What is being asked
Write each entry out again exactly as it was given.

───── Material to process ─────

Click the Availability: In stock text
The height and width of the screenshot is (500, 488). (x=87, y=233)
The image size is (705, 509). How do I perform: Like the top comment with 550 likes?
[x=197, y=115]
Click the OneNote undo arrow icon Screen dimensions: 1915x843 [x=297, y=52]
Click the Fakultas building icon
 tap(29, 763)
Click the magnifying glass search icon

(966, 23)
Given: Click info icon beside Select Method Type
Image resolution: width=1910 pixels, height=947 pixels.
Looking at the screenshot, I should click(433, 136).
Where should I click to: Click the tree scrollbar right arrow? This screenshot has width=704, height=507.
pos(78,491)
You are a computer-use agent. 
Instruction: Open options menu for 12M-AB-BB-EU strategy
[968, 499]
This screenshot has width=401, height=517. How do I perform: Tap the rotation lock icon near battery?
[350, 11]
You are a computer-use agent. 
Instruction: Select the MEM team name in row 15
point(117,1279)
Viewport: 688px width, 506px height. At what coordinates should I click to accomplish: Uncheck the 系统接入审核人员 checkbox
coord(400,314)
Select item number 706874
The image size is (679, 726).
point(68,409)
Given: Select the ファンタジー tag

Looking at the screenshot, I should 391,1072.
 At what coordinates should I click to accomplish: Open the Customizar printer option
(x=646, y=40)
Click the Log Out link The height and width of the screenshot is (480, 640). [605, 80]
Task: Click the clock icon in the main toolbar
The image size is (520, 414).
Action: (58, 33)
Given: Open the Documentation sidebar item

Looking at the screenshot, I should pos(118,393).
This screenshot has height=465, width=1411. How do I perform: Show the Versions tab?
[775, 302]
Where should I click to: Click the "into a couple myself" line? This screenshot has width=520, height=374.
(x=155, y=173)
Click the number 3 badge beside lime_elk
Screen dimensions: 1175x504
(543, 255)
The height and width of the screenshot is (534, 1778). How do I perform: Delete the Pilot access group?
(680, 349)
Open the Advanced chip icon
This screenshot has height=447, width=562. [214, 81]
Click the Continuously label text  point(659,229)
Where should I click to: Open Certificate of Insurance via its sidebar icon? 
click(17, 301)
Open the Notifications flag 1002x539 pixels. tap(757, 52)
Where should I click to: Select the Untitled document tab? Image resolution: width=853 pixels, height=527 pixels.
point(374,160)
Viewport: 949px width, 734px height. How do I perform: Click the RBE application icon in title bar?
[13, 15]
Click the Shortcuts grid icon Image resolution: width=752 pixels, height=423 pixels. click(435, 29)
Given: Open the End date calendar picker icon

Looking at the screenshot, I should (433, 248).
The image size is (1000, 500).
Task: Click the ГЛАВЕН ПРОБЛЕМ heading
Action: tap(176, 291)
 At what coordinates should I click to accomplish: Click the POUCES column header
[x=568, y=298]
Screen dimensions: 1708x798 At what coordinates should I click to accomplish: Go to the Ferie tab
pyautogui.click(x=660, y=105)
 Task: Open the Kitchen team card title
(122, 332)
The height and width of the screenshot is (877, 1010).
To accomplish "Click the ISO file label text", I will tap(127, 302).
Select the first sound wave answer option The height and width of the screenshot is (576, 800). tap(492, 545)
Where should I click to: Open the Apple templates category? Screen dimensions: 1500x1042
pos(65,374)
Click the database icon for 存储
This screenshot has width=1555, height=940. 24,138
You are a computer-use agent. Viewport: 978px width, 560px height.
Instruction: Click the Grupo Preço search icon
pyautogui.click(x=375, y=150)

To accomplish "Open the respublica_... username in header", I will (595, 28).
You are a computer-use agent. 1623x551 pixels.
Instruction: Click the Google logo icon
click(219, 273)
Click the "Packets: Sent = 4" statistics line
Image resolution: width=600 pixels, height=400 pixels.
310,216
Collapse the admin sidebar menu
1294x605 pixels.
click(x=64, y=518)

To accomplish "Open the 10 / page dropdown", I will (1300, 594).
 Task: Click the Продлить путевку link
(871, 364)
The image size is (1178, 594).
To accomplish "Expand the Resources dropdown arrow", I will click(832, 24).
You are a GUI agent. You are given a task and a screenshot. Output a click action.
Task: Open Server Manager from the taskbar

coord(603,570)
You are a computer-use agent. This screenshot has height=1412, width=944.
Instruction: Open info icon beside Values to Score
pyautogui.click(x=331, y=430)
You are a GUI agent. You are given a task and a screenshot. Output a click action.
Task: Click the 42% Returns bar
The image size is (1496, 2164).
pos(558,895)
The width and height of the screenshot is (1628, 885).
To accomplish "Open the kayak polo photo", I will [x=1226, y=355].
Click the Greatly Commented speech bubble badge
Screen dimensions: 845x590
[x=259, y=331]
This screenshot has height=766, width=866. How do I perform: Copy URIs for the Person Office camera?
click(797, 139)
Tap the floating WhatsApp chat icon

─────

Exercise output
Click the Availability: In stock text
The height and width of the screenshot is (500, 488). (x=87, y=233)
The image size is (705, 509). How do I perform: Like the top comment with 550 likes?
[x=197, y=115]
Click the OneNote undo arrow icon Screen dimensions: 1915x843 [x=297, y=52]
Click the Fakultas building icon
 tap(29, 763)
Click the magnifying glass search icon

(966, 23)
Given: Click info icon beside Select Method Type
Image resolution: width=1910 pixels, height=947 pixels.
Looking at the screenshot, I should click(433, 136).
Where should I click to: Click the tree scrollbar right arrow? This screenshot has width=704, height=507.
pos(78,491)
You are a computer-use agent. 
Instruction: Open options menu for 12M-AB-BB-EU strategy
[968, 499]
This screenshot has width=401, height=517. How do I perform: Tap the rotation lock icon near battery?
[350, 11]
You are a computer-use agent. 
Instruction: Select the MEM team name in row 15
point(117,1279)
Viewport: 688px width, 506px height. At what coordinates should I click to accomplish: Uncheck the 系统接入审核人员 checkbox
coord(400,314)
Select item number 706874
The image size is (679, 726).
point(68,409)
Given: Select the ファンタジー tag

Looking at the screenshot, I should 391,1072.
 At what coordinates should I click to accomplish: Open the Customizar printer option
(x=646, y=40)
Click the Log Out link The height and width of the screenshot is (480, 640). [605, 80]
Task: Click the clock icon in the main toolbar
The image size is (520, 414).
Action: (58, 33)
Given: Open the Documentation sidebar item

Looking at the screenshot, I should pos(118,393).
This screenshot has height=465, width=1411. How do I perform: Show the Versions tab?
[775, 302]
Where should I click to: Click the "into a couple myself" line? This screenshot has width=520, height=374.
(x=155, y=173)
Click the number 3 badge beside lime_elk
Screen dimensions: 1175x504
(543, 255)
The height and width of the screenshot is (534, 1778). How do I perform: Delete the Pilot access group?
(680, 349)
Open the Advanced chip icon
This screenshot has height=447, width=562. [214, 81]
Click the Continuously label text  point(659,229)
Where should I click to: Open Certificate of Insurance via its sidebar icon? 
click(17, 301)
Open the Notifications flag 1002x539 pixels. tap(757, 52)
Where should I click to: Select the Untitled document tab? Image resolution: width=853 pixels, height=527 pixels.
point(374,160)
Viewport: 949px width, 734px height. How do I perform: Click the RBE application icon in title bar?
[13, 15]
Click the Shortcuts grid icon Image resolution: width=752 pixels, height=423 pixels. click(435, 29)
Given: Open the End date calendar picker icon

Looking at the screenshot, I should (433, 248).
The image size is (1000, 500).
Task: Click the ГЛАВЕН ПРОБЛЕМ heading
Action: tap(176, 291)
 At what coordinates should I click to accomplish: Click the POUCES column header
[x=568, y=298]
Screen dimensions: 1708x798 At what coordinates should I click to accomplish: Go to the Ferie tab
pyautogui.click(x=660, y=105)
 Task: Open the Kitchen team card title
(122, 332)
The height and width of the screenshot is (877, 1010).
To accomplish "Click the ISO file label text", I will tap(127, 302).
Select the first sound wave answer option The height and width of the screenshot is (576, 800). tap(492, 545)
Where should I click to: Open the Apple templates category? Screen dimensions: 1500x1042
pos(65,374)
Click the database icon for 存储
This screenshot has width=1555, height=940. 24,138
You are a computer-use agent. Viewport: 978px width, 560px height.
Instruction: Click the Grupo Preço search icon
pyautogui.click(x=375, y=150)

To accomplish "Open the respublica_... username in header", I will (595, 28).
You are a computer-use agent. 1623x551 pixels.
Instruction: Click the Google logo icon
click(219, 273)
Click the "Packets: Sent = 4" statistics line
Image resolution: width=600 pixels, height=400 pixels.
310,216
Collapse the admin sidebar menu
1294x605 pixels.
click(x=64, y=518)

To accomplish "Open the 10 / page dropdown", I will (1300, 594).
 Task: Click the Продлить путевку link
(871, 364)
The image size is (1178, 594).
To accomplish "Expand the Resources dropdown arrow", I will click(832, 24).
You are a GUI agent. You are given a task and a screenshot. Output a click action.
Task: Open Server Manager from the taskbar

coord(603,570)
You are a computer-use agent. This screenshot has height=1412, width=944.
Instruction: Open info icon beside Values to Score
pyautogui.click(x=331, y=430)
You are a GUI agent. You are given a task and a screenshot. Output a click action.
Task: Click the 42% Returns bar
The image size is (1496, 2164).
pos(558,895)
The width and height of the screenshot is (1628, 885).
To accomplish "Open the kayak polo photo", I will [x=1226, y=355].
Click the Greatly Commented speech bubble badge
Screen dimensions: 845x590
[x=259, y=331]
This screenshot has height=766, width=866. How do I perform: Copy URIs for the Person Office camera?
click(797, 139)
Tap the floating WhatsApp chat icon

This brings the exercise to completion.